Ah, so _that 's_ what that sound was! I always wondered why Q3 had that weird
sound when I hit someone, and never knew what it was supposed to sound like.
It ends up being one of those things you get used to, and the game wouldn't be
the same without it.

------
iforgotpassword
When I was around 18 I thought it would be fun to implement a simple networked
version of pong. While the whole implementation wasn't the best in the first
place, even on Lan it was pretty much unplayable due to jitter and lag. I
found this article back then and was crushed by the complexity. This is when I
decided I never want to work on timing sensitive networked code ever. It's
still cool to read about all the smarts that go into games for this.

------
jconley
Highly recommend checking out Glenn Fiedler's stuff for a modern, standalone,
take on game networking/physics code.

[https://github.com/gafferongames](https://github.com/gafferongames)

------
blibble
the overwatch developers made a video explaining their implementation of these
concepts at a bit of a higher level:
[https://www.youtube.com/watch?v=vTH2ZPgYujQ](https://www.youtube.com/watch?v=vTH2ZPgYujQ)

------
hesdeadjim
A while back Unity released their FPS Sample that contains implementations of
similar rollback algorithms.

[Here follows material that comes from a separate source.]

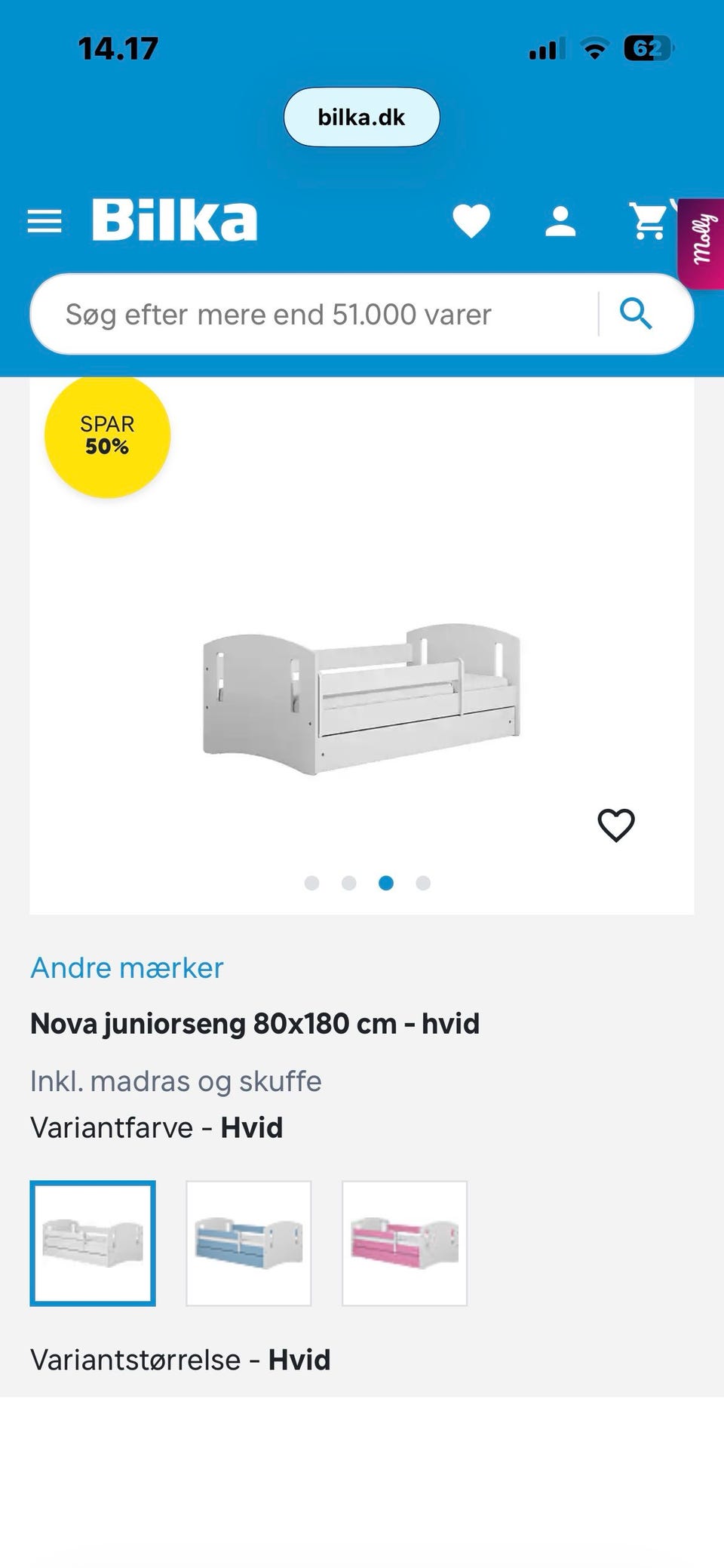Jump to the fourth image carousel dot
The width and height of the screenshot is (724, 1568).
click(423, 883)
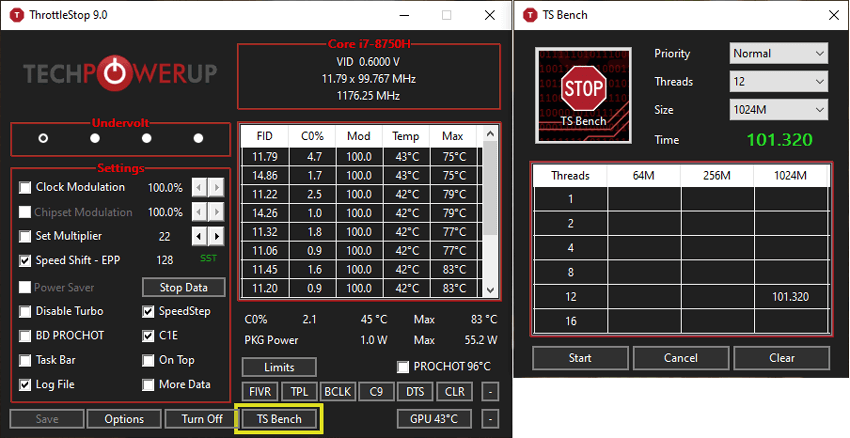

It’s nice to see it in action in a modern
context.

[https://github.com/Unity-Technologies/FPSSample](https://github.com/Unity-
Technologies/FPSSample)

------
Thaxll
As important and related paper: [https://www.gamedevs.org/uploads/tribes-
networking-model.pdf](https://www.gamedevs.org/uploads/tribes-networking-
model.pdf)

It's the base for most modern FPS networking models.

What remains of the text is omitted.